Recently I was reading a ship’s log of a ship of the Dutch East India Company and found a remarkable little story. Mind you, especially seafarers in those days were usually very superstitious people. The log described in some detail the damage done to the ship, sails and rigging by a storm that lasted already for over a week. And then this little sentence that said: After deliberations it was decided to dump the clergyman overboard and indeed soon after that the weather immediately improved…
only those that read considerable volumes of ‘uncensored’ history would realize how precarious life was (is) in times gone by.
on a related note; do you realize the last ‘official’ sighting (logged) of the flying dutchman was 1957 i think?

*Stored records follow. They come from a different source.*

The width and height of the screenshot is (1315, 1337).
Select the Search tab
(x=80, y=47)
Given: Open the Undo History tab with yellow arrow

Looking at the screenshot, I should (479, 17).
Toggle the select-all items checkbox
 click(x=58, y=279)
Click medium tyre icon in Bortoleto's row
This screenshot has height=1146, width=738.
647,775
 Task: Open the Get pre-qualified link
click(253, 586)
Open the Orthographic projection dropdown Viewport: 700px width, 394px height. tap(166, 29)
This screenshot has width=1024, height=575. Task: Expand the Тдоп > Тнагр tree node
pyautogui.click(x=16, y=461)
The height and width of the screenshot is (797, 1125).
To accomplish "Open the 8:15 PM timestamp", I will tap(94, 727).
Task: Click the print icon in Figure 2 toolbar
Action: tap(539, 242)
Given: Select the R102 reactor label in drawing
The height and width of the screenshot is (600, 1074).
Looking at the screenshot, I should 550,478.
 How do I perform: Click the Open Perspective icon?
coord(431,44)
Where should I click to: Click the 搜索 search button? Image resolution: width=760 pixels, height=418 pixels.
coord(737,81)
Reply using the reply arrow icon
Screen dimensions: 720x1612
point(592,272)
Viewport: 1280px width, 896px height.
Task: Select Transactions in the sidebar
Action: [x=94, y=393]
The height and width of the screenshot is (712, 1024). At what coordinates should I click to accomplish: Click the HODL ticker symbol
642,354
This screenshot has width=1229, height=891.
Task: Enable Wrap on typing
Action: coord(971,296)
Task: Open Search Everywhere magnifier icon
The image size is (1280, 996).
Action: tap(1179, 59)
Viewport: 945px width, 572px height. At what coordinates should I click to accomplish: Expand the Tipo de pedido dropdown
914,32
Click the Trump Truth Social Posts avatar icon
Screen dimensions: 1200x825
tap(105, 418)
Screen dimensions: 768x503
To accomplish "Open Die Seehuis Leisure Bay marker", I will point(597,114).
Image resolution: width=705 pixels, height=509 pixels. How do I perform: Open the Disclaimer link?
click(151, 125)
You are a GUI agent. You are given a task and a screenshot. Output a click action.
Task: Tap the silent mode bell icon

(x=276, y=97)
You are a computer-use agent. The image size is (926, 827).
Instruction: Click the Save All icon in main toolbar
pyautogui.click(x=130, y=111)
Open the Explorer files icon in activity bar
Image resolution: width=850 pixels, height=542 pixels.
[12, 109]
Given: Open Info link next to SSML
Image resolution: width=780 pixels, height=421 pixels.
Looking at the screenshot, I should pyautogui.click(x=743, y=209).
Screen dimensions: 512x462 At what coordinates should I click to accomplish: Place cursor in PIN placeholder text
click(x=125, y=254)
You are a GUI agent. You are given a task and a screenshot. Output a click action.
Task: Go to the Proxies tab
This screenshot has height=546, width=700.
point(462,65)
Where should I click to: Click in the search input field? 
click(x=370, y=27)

If the dude had kept his mouth shut instead of saying “Repent, repent you sinners…” he may have survived the storm.
A Jonah is a long-established expression among sailors, meaning a person (either a sailor or a passenger) who is bad luck, which is based on the Biblical prophet Jonah. Superstition dictates that Clergymen are considered bad luck, as they are all of Jonah’s ilk. Redheads and women are also to be avoided as well as passengers!
Redheads are worth the trouble.
So the story goes. Wild…
Whistling is bad luck, it brings wind.
But if you were becalmed in a sailboat it could help to scratch the mast and whistle to bring wind.